Gene expression pattern of F. religiosa carbon fixation genes across the diurnal (2 PM) and nocturnal (2 AM) expression data. (A) C3 cycle, (B) CAM cycle (C) C4 cycle log2-transformed Fragments Per Kilobase of transcript per Million mapped reads (FPKM) value-based expression profiles are shown


This study generated and annotated the genomics and transcriptomics data for the keystone species Peepal tree (F. religiosa). We used two next-generation sequencing technologies to sequence the Peepal genome and characterized the hybrid whole genome. The assembled genome resulted in a size of 406 Mb with 35,093 protein-coding genes, based on ab initio, homology, and mRNA evidence used for annotation.
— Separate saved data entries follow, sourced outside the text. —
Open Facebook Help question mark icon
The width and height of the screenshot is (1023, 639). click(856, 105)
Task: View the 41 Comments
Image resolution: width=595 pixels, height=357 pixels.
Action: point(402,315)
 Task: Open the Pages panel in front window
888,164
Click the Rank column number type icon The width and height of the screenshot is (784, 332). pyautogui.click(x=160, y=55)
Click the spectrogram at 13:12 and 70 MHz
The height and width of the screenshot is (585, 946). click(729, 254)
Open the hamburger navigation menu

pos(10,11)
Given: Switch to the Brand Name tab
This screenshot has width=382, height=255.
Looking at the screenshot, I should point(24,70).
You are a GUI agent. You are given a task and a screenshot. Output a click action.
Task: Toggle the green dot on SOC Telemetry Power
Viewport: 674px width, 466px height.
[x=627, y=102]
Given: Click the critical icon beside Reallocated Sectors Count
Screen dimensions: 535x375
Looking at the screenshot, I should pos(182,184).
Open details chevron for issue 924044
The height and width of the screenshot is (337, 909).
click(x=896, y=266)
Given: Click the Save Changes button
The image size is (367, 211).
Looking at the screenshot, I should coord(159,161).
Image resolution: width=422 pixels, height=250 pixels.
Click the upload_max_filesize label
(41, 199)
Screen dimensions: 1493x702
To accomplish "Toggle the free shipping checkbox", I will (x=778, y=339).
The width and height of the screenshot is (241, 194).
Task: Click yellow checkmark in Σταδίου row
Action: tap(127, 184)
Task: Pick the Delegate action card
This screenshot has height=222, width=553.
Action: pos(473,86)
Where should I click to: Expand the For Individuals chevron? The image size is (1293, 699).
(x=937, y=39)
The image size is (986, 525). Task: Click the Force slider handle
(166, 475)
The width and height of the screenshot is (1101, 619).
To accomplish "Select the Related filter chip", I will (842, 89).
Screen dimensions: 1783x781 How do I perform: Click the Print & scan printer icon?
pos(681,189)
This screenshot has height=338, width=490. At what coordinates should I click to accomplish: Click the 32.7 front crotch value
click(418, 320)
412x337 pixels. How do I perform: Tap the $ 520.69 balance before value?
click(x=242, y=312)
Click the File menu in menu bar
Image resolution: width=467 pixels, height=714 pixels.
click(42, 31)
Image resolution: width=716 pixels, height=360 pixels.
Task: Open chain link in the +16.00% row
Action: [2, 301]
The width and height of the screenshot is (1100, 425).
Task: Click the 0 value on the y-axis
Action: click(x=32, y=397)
Photosynthetic tissues at distinct conditions (diurnal and nocturnal) were used for RNA sequencing to understand the genes, proteins, and molecular pathways. The combined transcriptome analysis yielded 26,479 unique transcripts. The completeness of the Peepal tree genome was confirmed based on BUSCO analysis and comparative analysis of transcriptome data.

We performed the downstream analysis of genomic and transcriptomic data to understand the microRNAs, TFs, and molecular pathways of the Peepal tree. The miRNA MIR408 was identified to be specially expressed in the in Peepal leaf tissue during the night period. The miRNA MIR408 responds to copper deficiency and light in Arabidopsis [34]. In O. sativa, MiR408 plants were efficient at saving and converting light energy into sugars, suggesting that miR408 can promote photosynthesis by down-regulating the uclacyanin (UCL8) gene [35]. Thus, MIR408 found specific expression in transcripts of night period leaf tissue of the Peepal tree indicating the similar conversion of light energy and accumulation of sugars at night. It may also aid in photosynthesis by enhancing carbon fixation.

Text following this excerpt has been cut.